Bodies notified include the Centre for Development of Advanced Computing (C-DAC), regional forensic science laboratories, the Central Forensic Science Laboratory (CFSL) of the CBI, and state forensic laboratories.
A report from a notified Examiner of Electronic Evidence is admissible as expert evidence under Section 45A of the Indian Evidence Act (now Bharatiya Sakshya Adhiniyam 2023) — without requiring the examiner to necessarily appear for cross-examination.
No. Section 79A limits notification to government departments, bodies, or agencies — private forensics firms cannot be notified as Examiners under this provision.

Legal Evolution

Section 79A was inserted by the IT (Amendment) Act 2008. By 2008, courts across India were grappling with electronic evidence without clear guidance on which forensic bodies to trust. Section 79A created a government-notified framework that provides institutional certainty — notified examiners are presumed reliable unless successfully challenged.

Key Amendments

Inserted by IT (Amendment) Act 2008 — no equivalent in the original IT Act 2000.

BSA 2023 (Section 63) updates the electronic evidence admissibility framework that Section 79A Examiners operate within.

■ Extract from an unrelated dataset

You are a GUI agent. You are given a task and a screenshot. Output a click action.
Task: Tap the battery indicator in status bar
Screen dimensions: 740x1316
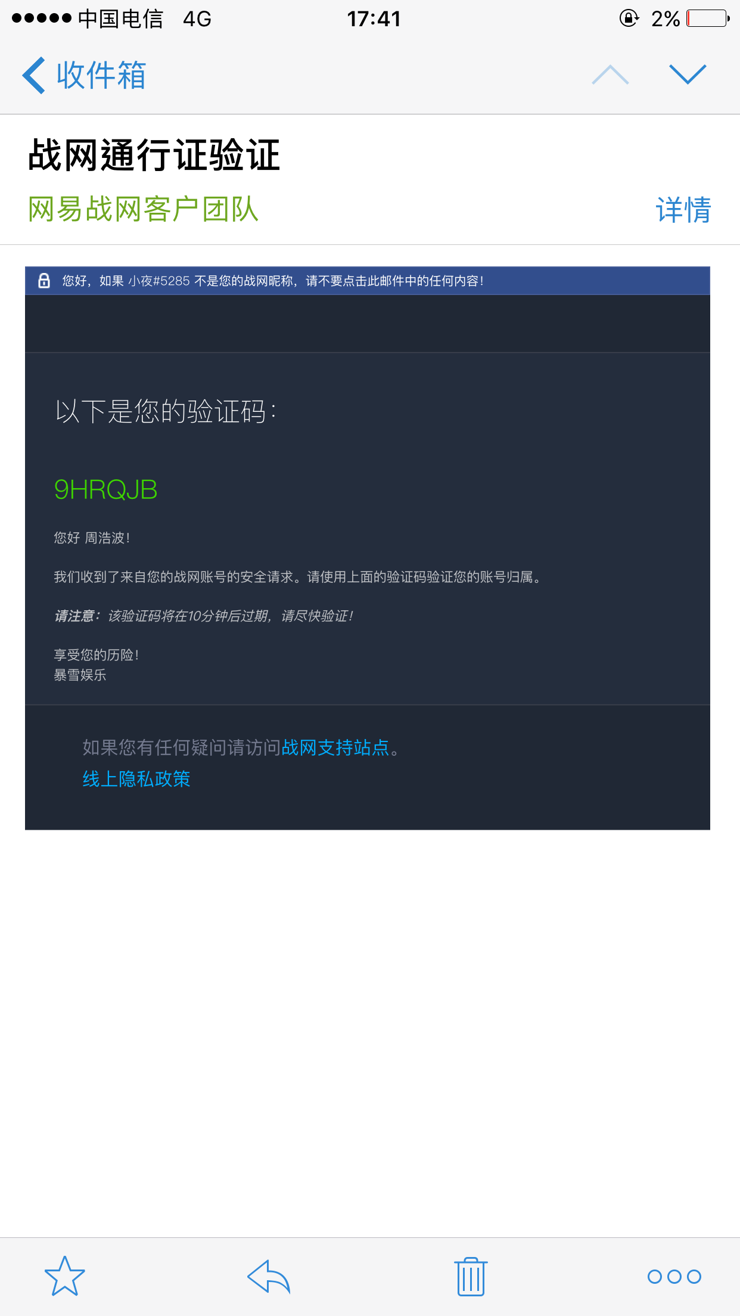click(708, 18)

CFSL and C-DAC are the primary Central Government-notified Examiners of Electronic Evidence.

Landmark Precedents

Arjun Panditrao Khotkar v. Kailash Kushanrao Gorantyal (2020)

(2020) 7 SCC 1
RELEVANCE

Supreme Court (Constitution Bench) settled the Section 65B certificate requirement for electronic evidence admissibility — the foundational case for understanding how Section 79A Examiner opinions interact with the evidence admissibility framework.